Nolan's most exciting film scenes reflect this impression. Think of the attack at the beginning of “The Dark Knight” (2008). Men with cheap clown masks rob a bank, there is a bang, the bank customers crouch fearfully against a wall, the soundtrack pulsates to an electronic ticking. But the thieves do not rush, perform precision work and crack the safe. In the midst of them is the Joker, casual and cool, like the calm eye of a huge hurricane. The same picture is shown in “The Dark Knight Rises” (2012), when the villain Bane lets his henchmen rescue him from a crashing plane without batting an eyelid.

Nolan's films are now and then criticized for their alleged lack of humor - or more diffuse: for their lack of warmth. But the cool, mathematical precision with which Nolan stages large action scenes is carried away. For this purpose, the filmmaker uses his soundtracks, mostly composed by Hans Zimmer, in a very targeted manner. The analog ticking during the bank robbery in “The Dark Knight”, for example, is heard again in “Dunkirk” (2017), where it lends a nerve-wracking rhythm to the infernal warfare that takes place here on three different time levels.

Poetry on a large scale

Steven Spielberg calls Nolan the “most imaginative director of our time”, Martin Scorsese describes his work as “poetry on the largest possible scale”. In no other film by Nolan is this more true than "Inception". The psychoanalytical blockbuster, in which the film heroes penetrate the subconscious of a CEO, is currently running again in selected cinemas for the ten-year anniversary. If you want to interpret the different dream and action levels, you will find complex graphics on the Internet. Lead actor Leonardo DiCaprio says he still doesn't understand the film today.

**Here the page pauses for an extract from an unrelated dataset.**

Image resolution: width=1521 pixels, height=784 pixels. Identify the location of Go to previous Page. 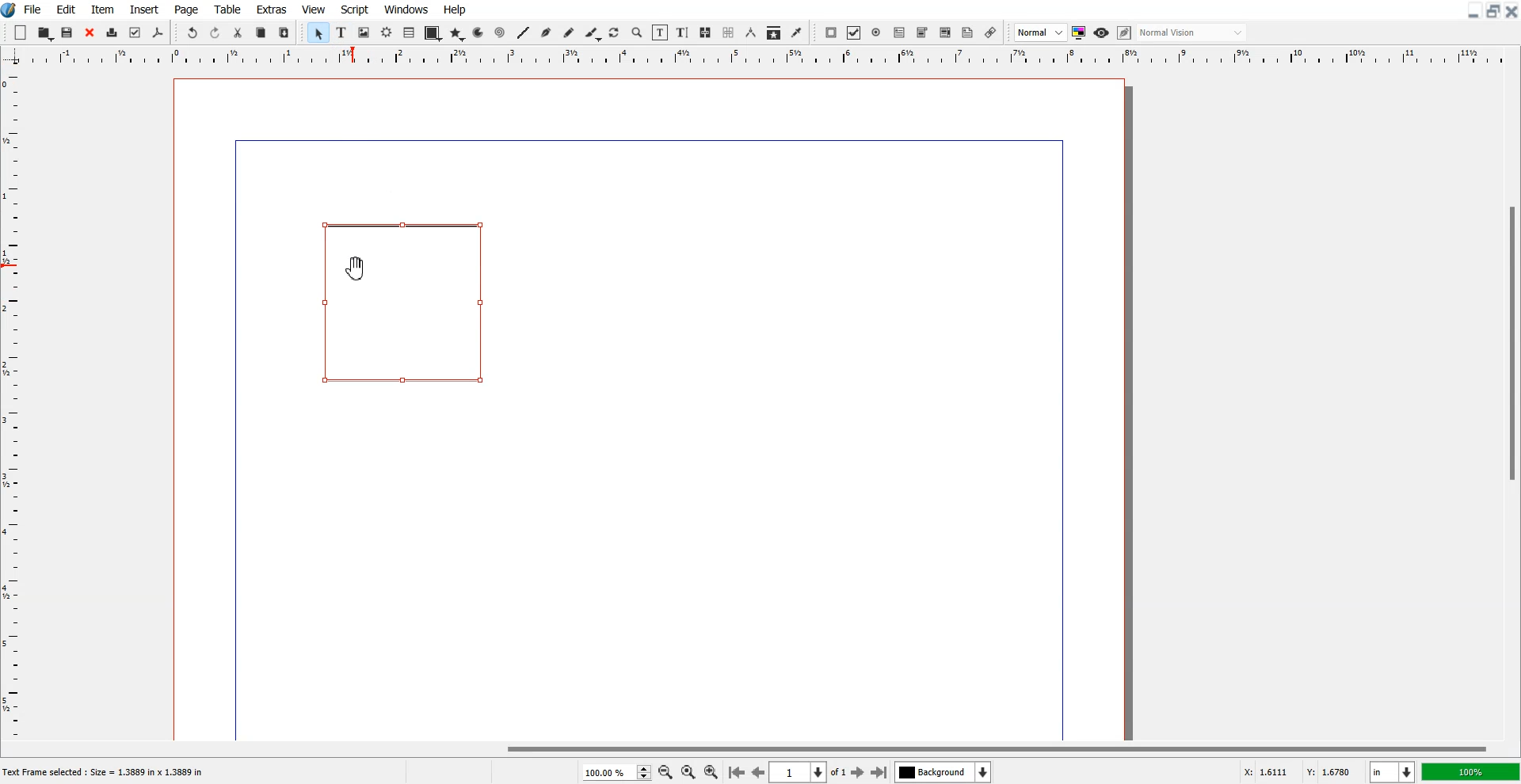
(759, 772).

Christopher Nolan says he doesn't draw a line between his love for high-quality cinema and his love for big films like “Star Wars” and “James Bond”. What he does are art house films with blockbuster budgets or blockbusters with art house sensibilities. They are proof that film material does not have to be broken down to the lowest common denominator in order to appeal to a large audience. Or in Nolan's words: "It is far more effective to stimulate the intelligence of the audience."